The result should be an exact copy of every record, with no pictures kept.
** Data supplied follows **
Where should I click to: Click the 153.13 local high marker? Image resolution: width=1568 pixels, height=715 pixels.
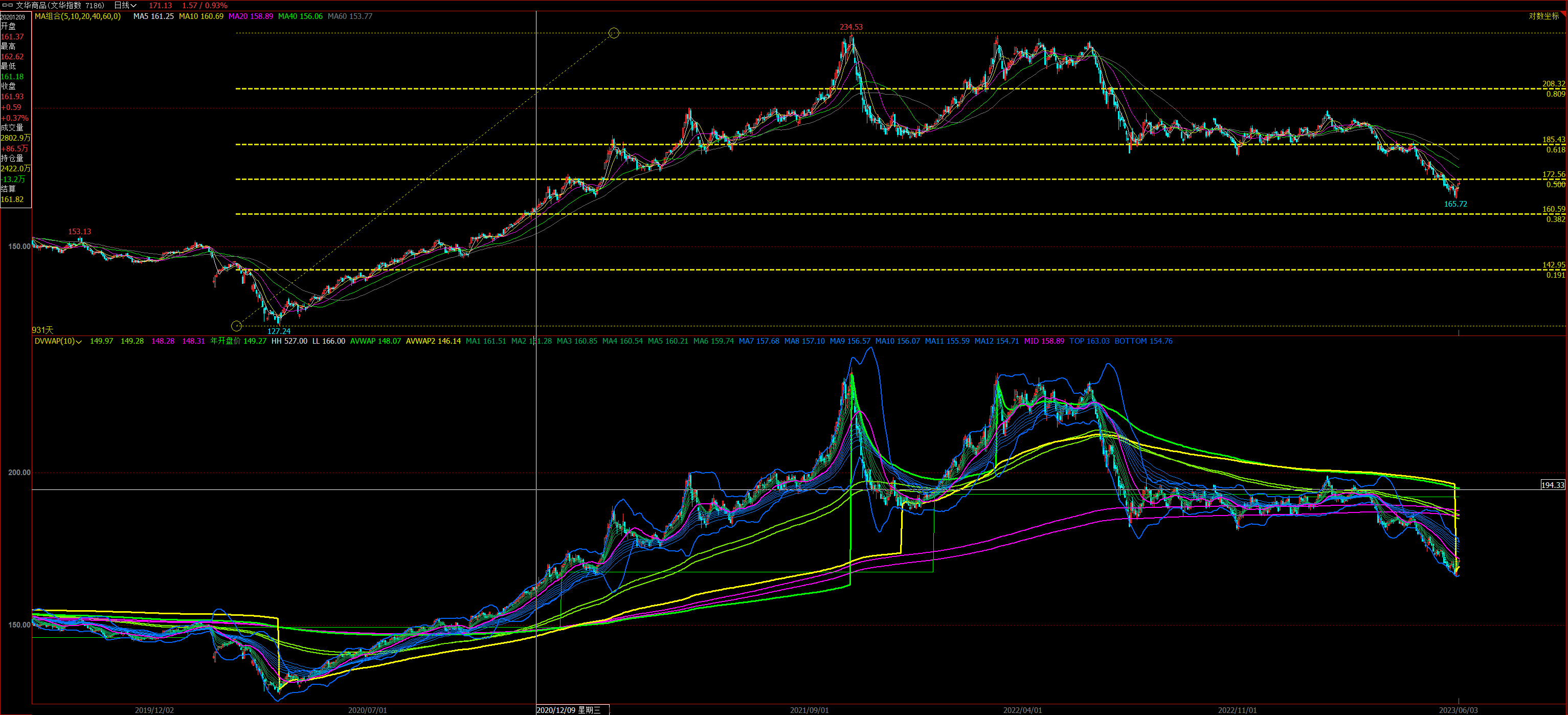coord(79,232)
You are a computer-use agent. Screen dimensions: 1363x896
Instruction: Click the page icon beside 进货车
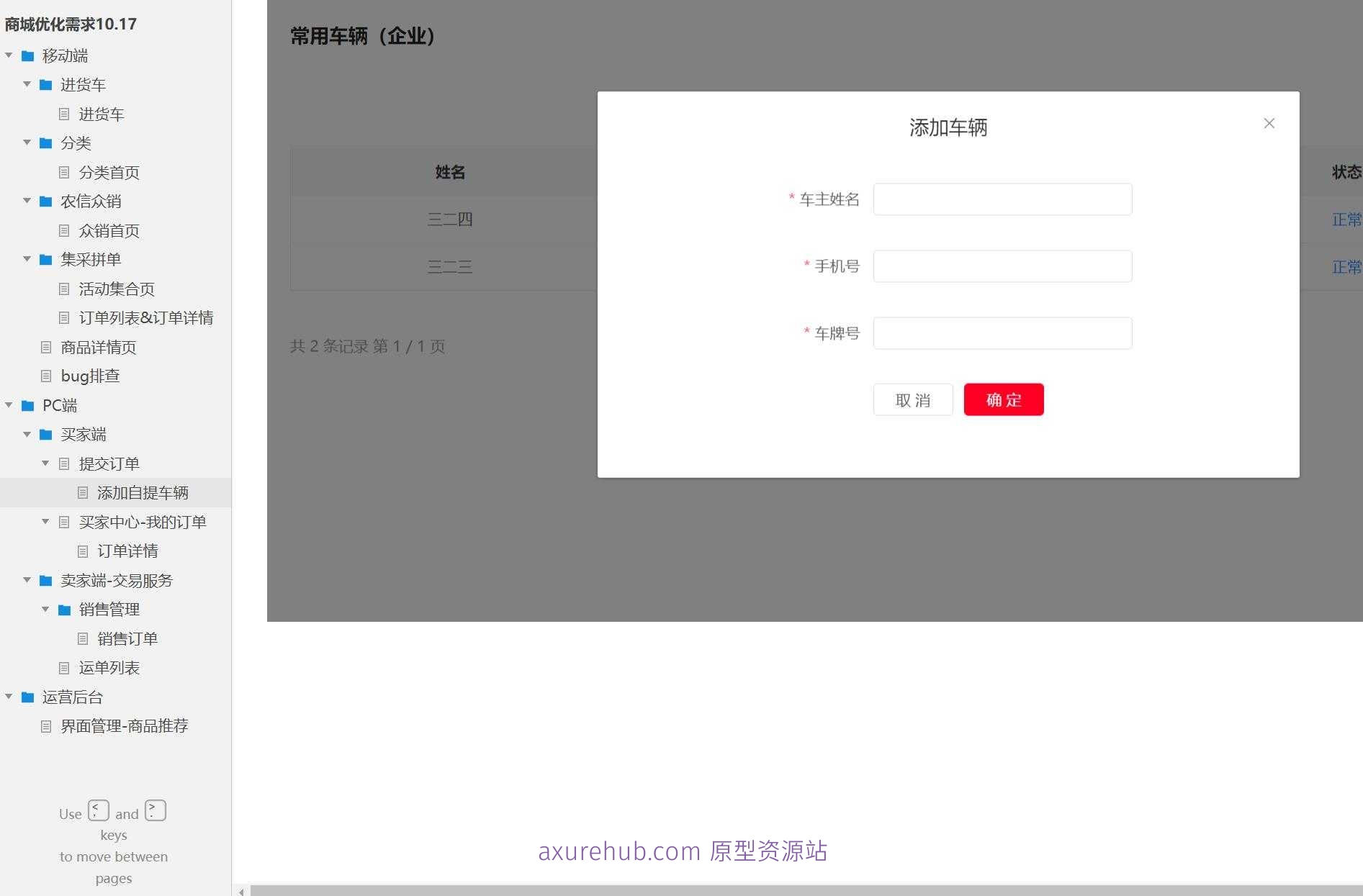66,114
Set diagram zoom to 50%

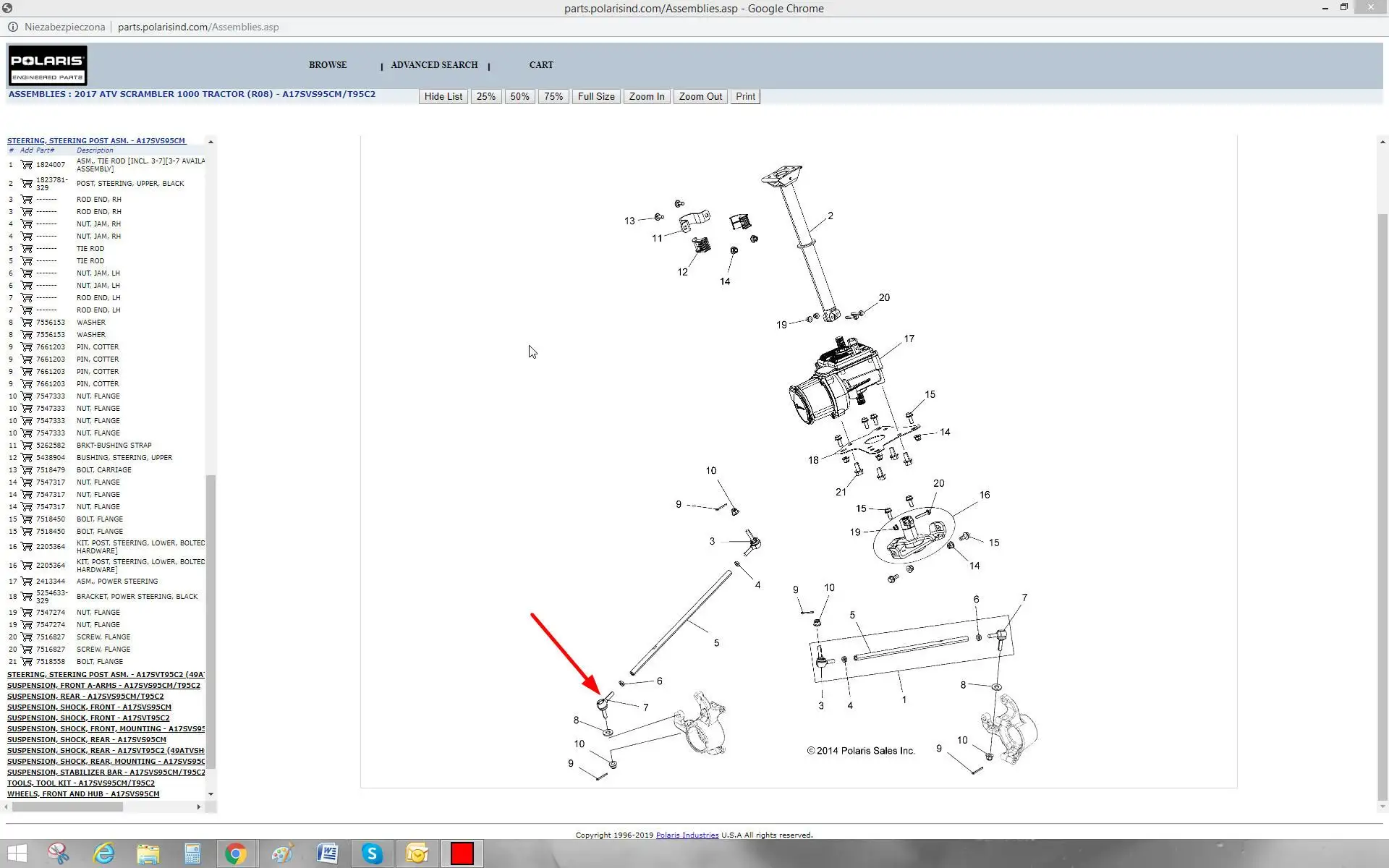click(519, 97)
** End of Data supplied **
■ Task result:
Where should I click to: Click the 153.13 local high marker? Image resolution: width=1568 pixels, height=715 pixels.
coord(79,232)
You are a computer-use agent. Screen dimensions: 1363x896
Instruction: Click the page icon beside 进货车
66,114
Set diagram zoom to 50%

click(519, 97)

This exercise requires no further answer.